The big message you want to take away is this: when something is “ten times as much as” something else, that means you have ten groups of “that something else.” And to say that something is “1/10 of” something else means we’ve taken a whole and divided it into 10 parts and are identifying what one of those parts is equal to.

An example can help.

What number is ten times as much as 4?

Ask yourself, what is ten groups of 4 equal to? 40. Another way to think of “groups of something” is multiplication. And when you think about it, repeated addition IS multiplication.

Add 4 ten times: 4+4+4+4+4+4+4+4+4+4 = 40.

Isn’t that the same as 10 x 4 or 4 x 10? 10 x 4 means ten groups of 4. And 4 x 10 means four groups of 10. Either way…you get 40!

Another big message you need to take away is that we can use a place value chart to see how many times bigger a number is compared to another number. Take 4 and 40. The 4 in 40 is one place value to the left of 4. When we move a place value to the left, a number is 10 times bigger. Move two place values, it’s 10 x 10 or 100 times bigger. Move three place values to the left, it’s 10 x 10 x 10 or 1,000 times bigger!

The opposite is true for moving to the right on a place value chart. A 4 is one place value to the right of 40 so 4 is 1/10 of 40. Yes, you could say it’s 10 times smaller and be accurate, but let’s try to stick with the 1/10 concept, okay?

Take 300 and 3. 3 is two place values to the right of the 3 in 300. Each place value to the right is 1/10 the value, so 3 is 1/10 x 1/10 of the value or 1/100 the size of 300. Not sure? Check it by multiplying 3 x 100 and see what you get?

Why am I sharing this? Because if you are one of the people who move onto writing your first instructional math film today, you are going to need to use VERY precise language that clearly explains what you’re saying.

I’m modeling how specific I want you to be with your terms. If your writing isn’t as specific as mine, you won’t start making Keynotes, using cameras or teleprompters, or editing your film. Any film is only as good as the writing behind it.

So, first math film challenge is this:

Take three numbers and explain their size relationship to one another. For example, 300, 30, and 3. I know that 300 is 100 times as much as 3 and 10 times as much as 30. I know 30 is 1/10 of 300 and 3 is 1/100 of 300. Those are the answers. Yay. But how do you SHOW this is true?

You could use a place value chart to show that moving to the left means ten or 100 (or whatever factor of 10) times as much as another number and that ten or 100 (or whatever factor of 10) times as much means ten or one hundred (or whatever factor of 10) groups of that something.

You could use a bar model to show how a whole can be decomposed into ten equal groups and that one of those groups represents 1/10 of a whole. If we decompose 300 into ten groups and equally share 300 amongst the groups, we can see that 1/10 of 300 is 30.

You could use pattern blocks to show how a whole can be divided into ten equal groups to show 1/10 of something.
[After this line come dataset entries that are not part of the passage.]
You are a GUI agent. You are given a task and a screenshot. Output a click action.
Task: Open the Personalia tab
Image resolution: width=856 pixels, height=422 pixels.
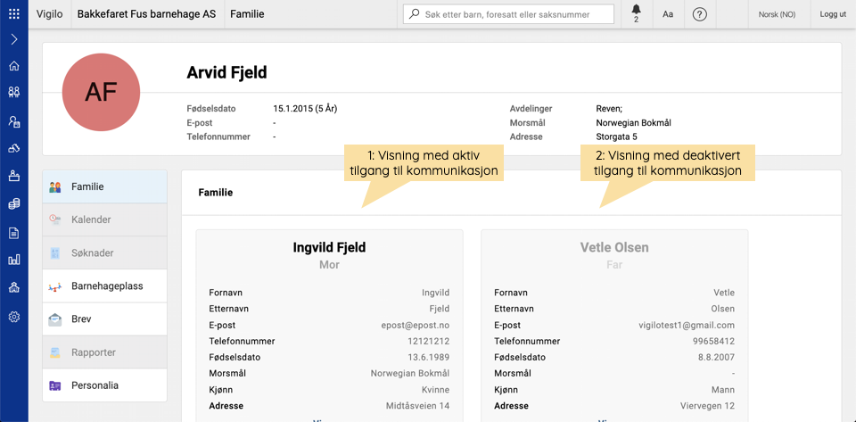point(105,385)
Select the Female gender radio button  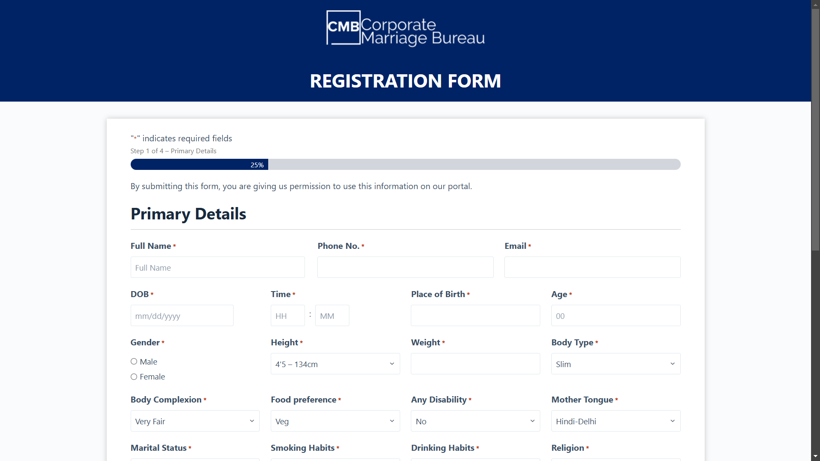coord(134,376)
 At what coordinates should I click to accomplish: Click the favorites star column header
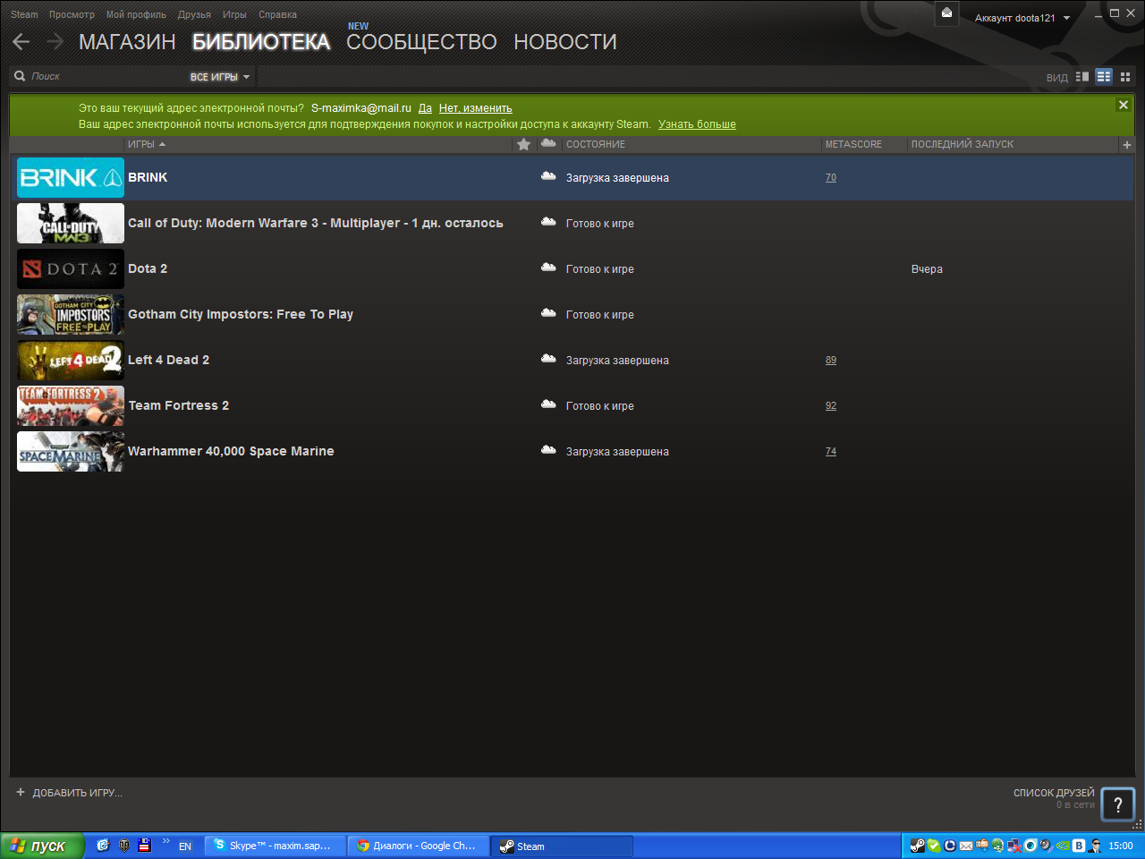coord(524,144)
Say, 50. If you took 5 longs and exchanged them for 50 small cubes, you could divide those cubes into ten equal groups and get 5 things in each group. Therefore, 5 is 1/10 of 50 or you could say 1/10 of 50 is 5.

You could use pattern blocks to show a number 10 times as much as something else, too. Take 3 small cubes representing the whole number 3. If you make ten groups of three small cubes you have a total of 30 small cubes (or 3 longs) which is 30. Therefore, 30 is ten times as much as 3.

You might have noticed there are words that have been bolded throughout this post. These are vocabulary words you have GOT to know and understand and use in your script.

The first step in filmmaking is a concept. So think about the numbers you want to work with. Show the syntax on paper. Show me the syntax and be ready to explain it. Once you’ve got that, you can get writing. And once you’ve got a first draft, prepare to revise and rewrite it based on feedback you receive from peers (fellow classmates) and myself or Mr. Preston.

When your script is solid, you can start with a Keynote or possibly using a GoPro to show the syntax.

Ready! Set! GO!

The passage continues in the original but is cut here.